Top of Records for the task

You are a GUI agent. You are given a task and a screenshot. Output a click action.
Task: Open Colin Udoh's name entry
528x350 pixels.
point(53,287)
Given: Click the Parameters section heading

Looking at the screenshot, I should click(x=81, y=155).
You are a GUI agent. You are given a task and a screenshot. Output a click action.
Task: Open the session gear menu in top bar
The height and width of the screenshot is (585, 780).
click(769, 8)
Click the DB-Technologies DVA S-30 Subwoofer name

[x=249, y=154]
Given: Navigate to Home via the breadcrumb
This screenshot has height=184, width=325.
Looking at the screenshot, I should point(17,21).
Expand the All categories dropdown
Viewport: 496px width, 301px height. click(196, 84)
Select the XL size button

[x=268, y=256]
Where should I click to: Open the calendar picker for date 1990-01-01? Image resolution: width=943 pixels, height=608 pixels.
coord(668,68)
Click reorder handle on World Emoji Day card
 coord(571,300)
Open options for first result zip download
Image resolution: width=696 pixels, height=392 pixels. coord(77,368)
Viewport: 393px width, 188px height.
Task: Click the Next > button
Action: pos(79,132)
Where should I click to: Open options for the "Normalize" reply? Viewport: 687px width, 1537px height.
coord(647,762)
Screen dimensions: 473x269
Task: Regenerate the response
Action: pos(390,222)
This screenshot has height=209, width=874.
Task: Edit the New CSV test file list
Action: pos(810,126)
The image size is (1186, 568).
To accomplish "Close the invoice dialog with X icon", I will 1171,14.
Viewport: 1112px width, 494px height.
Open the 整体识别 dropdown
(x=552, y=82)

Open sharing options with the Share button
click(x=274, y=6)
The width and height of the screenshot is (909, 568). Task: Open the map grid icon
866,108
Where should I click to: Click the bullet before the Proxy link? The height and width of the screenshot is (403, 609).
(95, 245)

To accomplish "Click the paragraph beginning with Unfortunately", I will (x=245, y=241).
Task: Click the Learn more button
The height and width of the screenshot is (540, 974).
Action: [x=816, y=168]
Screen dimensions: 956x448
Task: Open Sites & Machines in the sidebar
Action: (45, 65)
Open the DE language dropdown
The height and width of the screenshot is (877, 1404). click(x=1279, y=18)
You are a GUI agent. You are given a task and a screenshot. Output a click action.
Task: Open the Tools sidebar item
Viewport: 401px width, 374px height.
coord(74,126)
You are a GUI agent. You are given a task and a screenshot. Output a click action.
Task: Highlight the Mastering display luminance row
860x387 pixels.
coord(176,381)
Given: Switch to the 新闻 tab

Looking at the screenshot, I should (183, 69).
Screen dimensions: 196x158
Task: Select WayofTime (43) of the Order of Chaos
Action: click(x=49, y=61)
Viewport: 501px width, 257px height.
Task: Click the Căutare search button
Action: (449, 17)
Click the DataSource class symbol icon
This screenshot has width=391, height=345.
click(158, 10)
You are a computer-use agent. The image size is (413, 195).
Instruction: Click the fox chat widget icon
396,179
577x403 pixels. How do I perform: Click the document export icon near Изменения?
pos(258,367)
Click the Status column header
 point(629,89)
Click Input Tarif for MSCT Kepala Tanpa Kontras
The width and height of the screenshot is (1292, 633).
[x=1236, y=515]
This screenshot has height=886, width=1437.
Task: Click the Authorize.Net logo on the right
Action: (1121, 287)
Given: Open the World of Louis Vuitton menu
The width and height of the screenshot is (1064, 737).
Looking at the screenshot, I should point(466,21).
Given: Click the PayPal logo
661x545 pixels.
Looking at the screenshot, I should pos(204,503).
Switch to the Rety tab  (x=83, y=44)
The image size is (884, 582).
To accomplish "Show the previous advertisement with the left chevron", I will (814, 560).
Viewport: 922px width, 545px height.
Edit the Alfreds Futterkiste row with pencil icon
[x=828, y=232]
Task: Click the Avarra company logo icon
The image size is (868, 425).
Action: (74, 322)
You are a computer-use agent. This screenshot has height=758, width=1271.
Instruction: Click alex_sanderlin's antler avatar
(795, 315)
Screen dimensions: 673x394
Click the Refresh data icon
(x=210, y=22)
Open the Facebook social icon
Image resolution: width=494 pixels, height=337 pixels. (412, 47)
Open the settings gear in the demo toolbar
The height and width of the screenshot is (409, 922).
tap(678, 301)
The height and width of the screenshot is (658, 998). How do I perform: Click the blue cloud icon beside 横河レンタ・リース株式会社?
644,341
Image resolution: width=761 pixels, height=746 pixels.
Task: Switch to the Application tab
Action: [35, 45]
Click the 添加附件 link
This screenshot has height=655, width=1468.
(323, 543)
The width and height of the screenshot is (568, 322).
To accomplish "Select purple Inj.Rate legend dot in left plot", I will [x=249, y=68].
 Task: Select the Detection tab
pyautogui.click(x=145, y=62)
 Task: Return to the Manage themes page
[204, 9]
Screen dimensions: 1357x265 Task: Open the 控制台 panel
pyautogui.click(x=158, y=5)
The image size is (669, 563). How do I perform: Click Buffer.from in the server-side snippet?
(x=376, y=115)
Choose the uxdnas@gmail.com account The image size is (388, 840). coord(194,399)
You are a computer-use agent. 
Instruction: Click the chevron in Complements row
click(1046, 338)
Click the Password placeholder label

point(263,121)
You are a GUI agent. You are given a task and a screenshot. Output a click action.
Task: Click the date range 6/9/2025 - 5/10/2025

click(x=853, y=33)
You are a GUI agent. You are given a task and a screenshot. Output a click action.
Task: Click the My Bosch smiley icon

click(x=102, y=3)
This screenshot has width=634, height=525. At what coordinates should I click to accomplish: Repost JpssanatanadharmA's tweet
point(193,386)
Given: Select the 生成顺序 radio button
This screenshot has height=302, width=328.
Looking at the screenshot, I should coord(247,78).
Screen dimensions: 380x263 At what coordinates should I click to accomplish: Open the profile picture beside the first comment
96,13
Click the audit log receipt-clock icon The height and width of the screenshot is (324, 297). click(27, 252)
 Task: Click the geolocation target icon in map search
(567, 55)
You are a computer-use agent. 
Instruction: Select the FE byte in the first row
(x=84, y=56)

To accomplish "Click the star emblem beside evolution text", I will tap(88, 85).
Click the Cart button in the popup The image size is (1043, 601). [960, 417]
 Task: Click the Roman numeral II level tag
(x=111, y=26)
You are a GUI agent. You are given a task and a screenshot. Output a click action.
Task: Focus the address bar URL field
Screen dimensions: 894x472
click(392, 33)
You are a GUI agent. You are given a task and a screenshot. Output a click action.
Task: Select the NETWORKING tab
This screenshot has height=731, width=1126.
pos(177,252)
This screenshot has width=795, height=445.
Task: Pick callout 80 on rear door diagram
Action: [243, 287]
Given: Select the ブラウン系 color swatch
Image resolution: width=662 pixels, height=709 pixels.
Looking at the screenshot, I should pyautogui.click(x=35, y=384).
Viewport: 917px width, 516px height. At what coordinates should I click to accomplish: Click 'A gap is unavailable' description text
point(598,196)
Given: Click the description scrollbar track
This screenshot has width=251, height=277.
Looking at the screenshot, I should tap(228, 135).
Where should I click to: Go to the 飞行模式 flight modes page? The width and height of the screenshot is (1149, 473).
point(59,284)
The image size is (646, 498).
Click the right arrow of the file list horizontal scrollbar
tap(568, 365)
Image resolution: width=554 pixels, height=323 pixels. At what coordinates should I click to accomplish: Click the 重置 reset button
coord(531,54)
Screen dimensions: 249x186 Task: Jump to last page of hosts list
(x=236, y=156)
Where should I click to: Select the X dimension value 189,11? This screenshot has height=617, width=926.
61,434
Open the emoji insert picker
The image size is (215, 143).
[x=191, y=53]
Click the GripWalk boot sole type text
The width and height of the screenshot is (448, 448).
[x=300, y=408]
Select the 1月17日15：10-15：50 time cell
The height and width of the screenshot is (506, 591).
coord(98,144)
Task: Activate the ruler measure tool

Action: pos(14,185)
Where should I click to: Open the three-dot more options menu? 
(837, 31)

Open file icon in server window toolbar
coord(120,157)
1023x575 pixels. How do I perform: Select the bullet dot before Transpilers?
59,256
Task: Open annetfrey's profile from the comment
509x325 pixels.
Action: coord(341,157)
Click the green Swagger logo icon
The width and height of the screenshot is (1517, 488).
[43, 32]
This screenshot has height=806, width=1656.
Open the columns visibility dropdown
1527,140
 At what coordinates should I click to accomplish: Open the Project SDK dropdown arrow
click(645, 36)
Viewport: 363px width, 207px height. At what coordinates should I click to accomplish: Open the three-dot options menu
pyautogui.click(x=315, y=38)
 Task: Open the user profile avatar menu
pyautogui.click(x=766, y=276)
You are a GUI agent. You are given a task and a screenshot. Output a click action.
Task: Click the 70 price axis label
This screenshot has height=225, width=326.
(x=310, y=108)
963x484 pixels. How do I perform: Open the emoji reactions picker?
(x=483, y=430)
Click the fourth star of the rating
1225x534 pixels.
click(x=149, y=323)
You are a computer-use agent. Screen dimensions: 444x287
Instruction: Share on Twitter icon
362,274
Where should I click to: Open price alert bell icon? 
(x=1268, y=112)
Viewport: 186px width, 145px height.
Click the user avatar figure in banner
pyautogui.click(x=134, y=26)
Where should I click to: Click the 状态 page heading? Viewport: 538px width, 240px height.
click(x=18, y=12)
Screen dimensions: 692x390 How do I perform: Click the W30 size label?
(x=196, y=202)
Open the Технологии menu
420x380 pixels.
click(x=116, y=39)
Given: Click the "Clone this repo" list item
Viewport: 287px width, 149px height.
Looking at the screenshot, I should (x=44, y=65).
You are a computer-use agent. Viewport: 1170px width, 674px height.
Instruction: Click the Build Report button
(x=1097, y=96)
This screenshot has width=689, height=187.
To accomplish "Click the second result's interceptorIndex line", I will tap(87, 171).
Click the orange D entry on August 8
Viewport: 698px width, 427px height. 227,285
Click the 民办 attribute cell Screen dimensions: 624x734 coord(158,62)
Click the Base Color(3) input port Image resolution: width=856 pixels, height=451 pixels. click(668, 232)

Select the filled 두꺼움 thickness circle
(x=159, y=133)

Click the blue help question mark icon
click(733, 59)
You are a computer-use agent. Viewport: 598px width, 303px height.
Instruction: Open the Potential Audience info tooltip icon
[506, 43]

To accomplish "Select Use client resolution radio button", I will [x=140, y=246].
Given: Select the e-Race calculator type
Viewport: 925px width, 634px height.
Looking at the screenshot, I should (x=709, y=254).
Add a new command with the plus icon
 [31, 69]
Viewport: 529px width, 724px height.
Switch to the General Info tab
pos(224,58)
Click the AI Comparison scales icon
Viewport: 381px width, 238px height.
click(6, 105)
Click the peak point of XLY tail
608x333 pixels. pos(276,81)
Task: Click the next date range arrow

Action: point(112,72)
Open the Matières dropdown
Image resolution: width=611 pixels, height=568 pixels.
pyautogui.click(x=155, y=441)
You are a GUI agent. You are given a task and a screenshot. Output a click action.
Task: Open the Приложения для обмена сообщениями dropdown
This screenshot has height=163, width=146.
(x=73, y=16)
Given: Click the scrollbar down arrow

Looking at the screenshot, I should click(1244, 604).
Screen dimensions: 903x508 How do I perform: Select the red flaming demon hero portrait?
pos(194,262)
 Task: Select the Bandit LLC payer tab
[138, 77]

Bottom of Records for the task

State, as a bare number, how many lines of the material include the string "gear".

2